What actually happened was...

I started thinking about Grace in December 2020, and it became my personal 2021 pandemic lockdown side-project. I invented it. No one told me to invent it, I just did.

I chose .NET because it's what I know and trust, and because trying to write my first, big functional system was challenging enough without also having to learn a new ecosystem at the same time. I chose F# because I wanted to think functionally as I explored.

I chose to do it at all because I realized that something was eventually going to replace Git, and I had some opinions about what that should be, and about what direction we should take as an industry in UX for source control. The only way to communicate that effectively was to start writing code and see if I could build something worthwhile.

That's the origin story. Just a guy who had an idea he couldn't let go of, using good tools that he knows well, and a few tools that he's learning.

How can I get involved?

Why, thank you for asking. ❤️

Everything helps. Feel free to file an Issue in the repo. Please join us over in Discussions.
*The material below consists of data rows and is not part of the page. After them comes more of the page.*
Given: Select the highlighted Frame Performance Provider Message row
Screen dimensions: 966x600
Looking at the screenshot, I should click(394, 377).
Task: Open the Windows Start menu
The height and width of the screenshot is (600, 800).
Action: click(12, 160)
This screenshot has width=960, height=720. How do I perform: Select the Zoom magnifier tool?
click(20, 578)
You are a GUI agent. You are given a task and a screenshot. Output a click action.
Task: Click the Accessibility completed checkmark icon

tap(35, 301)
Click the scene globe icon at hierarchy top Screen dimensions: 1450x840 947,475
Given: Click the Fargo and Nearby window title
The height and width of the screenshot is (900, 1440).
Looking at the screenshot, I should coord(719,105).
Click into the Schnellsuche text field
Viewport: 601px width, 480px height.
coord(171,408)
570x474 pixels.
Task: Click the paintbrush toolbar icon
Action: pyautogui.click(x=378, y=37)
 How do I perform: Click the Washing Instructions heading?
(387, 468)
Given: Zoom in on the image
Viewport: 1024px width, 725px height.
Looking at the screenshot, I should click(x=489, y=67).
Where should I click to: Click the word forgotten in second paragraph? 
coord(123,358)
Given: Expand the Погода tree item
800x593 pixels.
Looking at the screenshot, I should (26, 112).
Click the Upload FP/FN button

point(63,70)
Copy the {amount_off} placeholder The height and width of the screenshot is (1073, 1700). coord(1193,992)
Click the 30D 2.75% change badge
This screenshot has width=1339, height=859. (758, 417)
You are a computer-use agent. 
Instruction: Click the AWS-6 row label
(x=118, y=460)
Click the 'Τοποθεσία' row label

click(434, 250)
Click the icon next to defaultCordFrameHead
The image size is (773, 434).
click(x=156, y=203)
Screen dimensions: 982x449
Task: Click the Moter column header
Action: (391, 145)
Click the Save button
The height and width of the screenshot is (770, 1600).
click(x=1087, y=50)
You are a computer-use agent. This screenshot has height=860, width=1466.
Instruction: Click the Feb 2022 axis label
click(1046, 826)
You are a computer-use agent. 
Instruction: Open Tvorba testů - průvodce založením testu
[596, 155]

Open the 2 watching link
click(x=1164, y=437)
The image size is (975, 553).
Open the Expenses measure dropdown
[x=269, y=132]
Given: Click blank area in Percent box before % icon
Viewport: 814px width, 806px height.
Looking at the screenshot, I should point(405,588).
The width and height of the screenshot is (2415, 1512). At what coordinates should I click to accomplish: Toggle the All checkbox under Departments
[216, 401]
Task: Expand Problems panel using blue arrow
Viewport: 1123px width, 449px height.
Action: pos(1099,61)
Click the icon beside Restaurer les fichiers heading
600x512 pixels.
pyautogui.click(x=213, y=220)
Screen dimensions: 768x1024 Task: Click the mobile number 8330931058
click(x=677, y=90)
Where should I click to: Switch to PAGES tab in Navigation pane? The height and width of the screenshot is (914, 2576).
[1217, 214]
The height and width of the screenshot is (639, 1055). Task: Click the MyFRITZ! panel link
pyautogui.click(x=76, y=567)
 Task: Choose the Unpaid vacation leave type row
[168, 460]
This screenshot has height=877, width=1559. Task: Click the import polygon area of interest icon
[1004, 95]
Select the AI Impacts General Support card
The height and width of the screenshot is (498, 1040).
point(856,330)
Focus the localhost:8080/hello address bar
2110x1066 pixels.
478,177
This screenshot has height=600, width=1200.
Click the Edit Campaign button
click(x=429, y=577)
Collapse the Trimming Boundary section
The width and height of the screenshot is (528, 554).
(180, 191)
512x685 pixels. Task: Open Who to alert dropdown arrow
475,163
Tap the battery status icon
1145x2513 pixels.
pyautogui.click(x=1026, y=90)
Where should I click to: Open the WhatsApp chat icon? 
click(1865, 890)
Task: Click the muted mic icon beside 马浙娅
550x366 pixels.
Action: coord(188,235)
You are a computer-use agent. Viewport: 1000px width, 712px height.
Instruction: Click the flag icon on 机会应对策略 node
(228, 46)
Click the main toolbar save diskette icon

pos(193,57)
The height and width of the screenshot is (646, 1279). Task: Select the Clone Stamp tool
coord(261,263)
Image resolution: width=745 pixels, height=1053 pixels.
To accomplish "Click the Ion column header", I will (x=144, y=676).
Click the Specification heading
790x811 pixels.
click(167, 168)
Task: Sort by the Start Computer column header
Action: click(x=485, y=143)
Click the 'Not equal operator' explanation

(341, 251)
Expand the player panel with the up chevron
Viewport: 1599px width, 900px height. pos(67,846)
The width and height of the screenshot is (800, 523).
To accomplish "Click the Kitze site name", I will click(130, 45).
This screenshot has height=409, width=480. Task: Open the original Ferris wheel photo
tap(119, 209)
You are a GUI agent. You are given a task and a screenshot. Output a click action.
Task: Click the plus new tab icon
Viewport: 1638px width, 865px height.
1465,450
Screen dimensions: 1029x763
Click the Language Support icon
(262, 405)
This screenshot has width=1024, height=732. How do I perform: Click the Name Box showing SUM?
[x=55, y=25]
I'm working right now to get Grace in better shape for debugging for everyone. I confess the debug workflow is very much tailored to me and my local machine at the moment. I'm going to fix that, and when I do, I'll post instructions for how to write code for and debug Grace as easily as possible.

Footnotes

  1. The algorithm is: is there a 0x00 byte anywhere in the first 8,000 bytes? If there is, it's assumed to be a binary file. Otherwise, it's assumed to be a text file.